SOURCE PASSAGE:
In the previous post, we looked at the universe before atoms existed. It was a hot soup of a few particle species, all constantly interacting with one another.
As the universe expanded, it cooled. And as it cooled, that soup began to change.
At first, particles could still transform into one another easily. Protons and neutrons, in particular, could keep converting back and forth. But this could not last forever. Expansion made the universe thinner and colder, and the reactions gradually became too slow to keep up.
From that point on, the balance between protons and neutrons was no longer able to readjust freely.
What emerged from this loss of equilibrium, and remained relevant for what came later, was a simpler mixture of protons, neutrons, electrons, and light.
Still, no nuclei could yet survive. The universe was full of energetic light, and that light could immediately break apart any small bound state that tried to form.
Only after further cooling did the situation change.
Then, for the first time, protons and neutrons could fuse together. That opened the way for the formation of the first nuclei. Once this became possible, helium nuclei formed quickly. The temperature was already low enough for light nuclei to survive, but still high enough for charged particles to overcome their electric repulsion and fuse. Most of the remaining protons, however, stayed free and would only later become hydrogen by capturing electrons. Heavier nuclei did not form in significant amounts, because the universe was already cooling and thinning out, and the nuclear pathways beyond helium were too inefficient for the process to continue.
That is why the visible universe is still made mostly of hydrogen and helium.
The heavier elements did not appear at this stage. They had to wait for stars.
Everything else came later.

SUPPLIED DATA:
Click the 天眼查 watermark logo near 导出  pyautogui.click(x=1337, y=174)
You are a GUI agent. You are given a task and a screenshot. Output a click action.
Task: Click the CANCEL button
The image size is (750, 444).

EXERCISE DIRECTIONS: Based on the passage on the early universe, explain in one to three sentences why heavier nuclei did not form in significant amounts. The lines are separate material, unrelated to the passage on the early universe.

SOLUTION FOR THIS PROBLEM: Heavier nuclei did not form in significant amounts because the universe was already cooling and thinning out. The nuclear pathways beyond helium were also too inefficient for the process to continue.